> **What this task involves**:
Below are the records; repeat them in full, exactly.

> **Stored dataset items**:
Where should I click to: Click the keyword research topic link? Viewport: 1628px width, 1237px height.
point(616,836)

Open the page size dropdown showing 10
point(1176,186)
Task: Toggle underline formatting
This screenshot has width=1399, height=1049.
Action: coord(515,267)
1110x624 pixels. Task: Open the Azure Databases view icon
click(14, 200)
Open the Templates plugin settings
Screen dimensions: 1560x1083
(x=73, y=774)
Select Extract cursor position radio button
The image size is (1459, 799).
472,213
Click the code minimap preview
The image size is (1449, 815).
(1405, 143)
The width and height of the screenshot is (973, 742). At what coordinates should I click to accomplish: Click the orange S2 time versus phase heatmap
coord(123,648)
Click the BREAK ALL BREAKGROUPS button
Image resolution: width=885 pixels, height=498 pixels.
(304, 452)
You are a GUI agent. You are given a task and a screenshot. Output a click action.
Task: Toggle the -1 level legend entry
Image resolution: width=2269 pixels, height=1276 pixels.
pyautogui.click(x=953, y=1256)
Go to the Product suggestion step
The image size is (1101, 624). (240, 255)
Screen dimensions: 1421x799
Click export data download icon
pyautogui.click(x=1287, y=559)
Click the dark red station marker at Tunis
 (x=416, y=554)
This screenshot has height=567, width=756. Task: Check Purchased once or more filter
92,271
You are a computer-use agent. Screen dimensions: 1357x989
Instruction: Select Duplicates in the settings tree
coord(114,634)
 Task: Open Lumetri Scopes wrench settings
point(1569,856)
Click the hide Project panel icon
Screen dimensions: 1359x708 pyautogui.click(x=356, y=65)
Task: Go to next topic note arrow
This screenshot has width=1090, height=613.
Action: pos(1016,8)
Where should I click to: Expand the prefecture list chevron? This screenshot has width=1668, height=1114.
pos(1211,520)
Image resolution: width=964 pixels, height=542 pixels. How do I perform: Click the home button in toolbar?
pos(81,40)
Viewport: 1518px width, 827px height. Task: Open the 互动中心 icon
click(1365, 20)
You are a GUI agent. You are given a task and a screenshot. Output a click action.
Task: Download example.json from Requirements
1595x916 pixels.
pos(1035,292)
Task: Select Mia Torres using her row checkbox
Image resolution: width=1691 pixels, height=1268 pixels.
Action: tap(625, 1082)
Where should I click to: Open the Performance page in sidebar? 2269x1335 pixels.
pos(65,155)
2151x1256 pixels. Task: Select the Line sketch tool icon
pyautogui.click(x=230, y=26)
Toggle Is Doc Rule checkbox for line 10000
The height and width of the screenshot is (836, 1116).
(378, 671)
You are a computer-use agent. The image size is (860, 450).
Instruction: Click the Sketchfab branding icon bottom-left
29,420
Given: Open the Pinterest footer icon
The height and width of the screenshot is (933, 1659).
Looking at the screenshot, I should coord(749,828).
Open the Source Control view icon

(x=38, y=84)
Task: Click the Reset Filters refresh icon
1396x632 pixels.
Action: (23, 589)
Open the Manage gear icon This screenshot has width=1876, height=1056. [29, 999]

> **Exercise solution**:
Where should I click to: Click the keyword research topic link? Viewport: 1628px width, 1237px height.
point(616,836)

Open the page size dropdown showing 10
point(1176,186)
Task: Toggle underline formatting
This screenshot has width=1399, height=1049.
Action: coord(515,267)
1110x624 pixels. Task: Open the Azure Databases view icon
click(14, 200)
Open the Templates plugin settings
Screen dimensions: 1560x1083
(x=73, y=774)
Select Extract cursor position radio button
The image size is (1459, 799).
472,213
Click the code minimap preview
The image size is (1449, 815).
(1405, 143)
The width and height of the screenshot is (973, 742). At what coordinates should I click to accomplish: Click the orange S2 time versus phase heatmap
coord(123,648)
Click the BREAK ALL BREAKGROUPS button
Image resolution: width=885 pixels, height=498 pixels.
(304, 452)
You are a GUI agent. You are given a task and a screenshot. Output a click action.
Task: Toggle the -1 level legend entry
Image resolution: width=2269 pixels, height=1276 pixels.
pyautogui.click(x=953, y=1256)
Go to the Product suggestion step
The image size is (1101, 624). (240, 255)
Screen dimensions: 1421x799
Click export data download icon
pyautogui.click(x=1287, y=559)
Click the dark red station marker at Tunis
 (x=416, y=554)
This screenshot has height=567, width=756. Task: Check Purchased once or more filter
92,271
You are a computer-use agent. Screen dimensions: 1357x989
Instruction: Select Duplicates in the settings tree
coord(114,634)
 Task: Open Lumetri Scopes wrench settings
point(1569,856)
Click the hide Project panel icon
Screen dimensions: 1359x708 pyautogui.click(x=356, y=65)
Task: Go to next topic note arrow
This screenshot has width=1090, height=613.
Action: pos(1016,8)
Where should I click to: Expand the prefecture list chevron? This screenshot has width=1668, height=1114.
pos(1211,520)
Image resolution: width=964 pixels, height=542 pixels. How do I perform: Click the home button in toolbar?
pos(81,40)
Viewport: 1518px width, 827px height. Task: Open the 互动中心 icon
click(1365, 20)
You are a GUI agent. You are given a task and a screenshot. Output a click action.
Task: Download example.json from Requirements
1595x916 pixels.
pos(1035,292)
Task: Select Mia Torres using her row checkbox
Image resolution: width=1691 pixels, height=1268 pixels.
Action: tap(625, 1082)
Where should I click to: Open the Performance page in sidebar? 2269x1335 pixels.
pos(65,155)
2151x1256 pixels. Task: Select the Line sketch tool icon
pyautogui.click(x=230, y=26)
Toggle Is Doc Rule checkbox for line 10000
The height and width of the screenshot is (836, 1116).
(378, 671)
You are a computer-use agent. The image size is (860, 450).
Instruction: Click the Sketchfab branding icon bottom-left
29,420
Given: Open the Pinterest footer icon
The height and width of the screenshot is (933, 1659).
Looking at the screenshot, I should coord(749,828).
Open the Source Control view icon

(x=38, y=84)
Task: Click the Reset Filters refresh icon
1396x632 pixels.
Action: (23, 589)
Open the Manage gear icon This screenshot has width=1876, height=1056. [29, 999]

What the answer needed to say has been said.